◆ TASK DIRECTIONS
Every line of the data is to be retyped exactly.

Saved entries
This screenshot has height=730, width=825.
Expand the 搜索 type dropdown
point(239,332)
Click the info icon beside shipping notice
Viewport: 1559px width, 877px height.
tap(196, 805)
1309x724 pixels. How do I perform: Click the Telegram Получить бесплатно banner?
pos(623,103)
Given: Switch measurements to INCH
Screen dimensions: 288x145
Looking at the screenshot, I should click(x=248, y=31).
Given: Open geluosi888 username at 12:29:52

◆ REPLY
This screenshot has height=730, width=825.
Expand the 搜索 type dropdown
point(239,332)
Click the info icon beside shipping notice
Viewport: 1559px width, 877px height.
tap(196, 805)
1309x724 pixels. How do I perform: Click the Telegram Получить бесплатно banner?
pos(623,103)
Given: Switch measurements to INCH
Screen dimensions: 288x145
Looking at the screenshot, I should click(x=248, y=31).
Given: Open geluosi888 username at 12:29:52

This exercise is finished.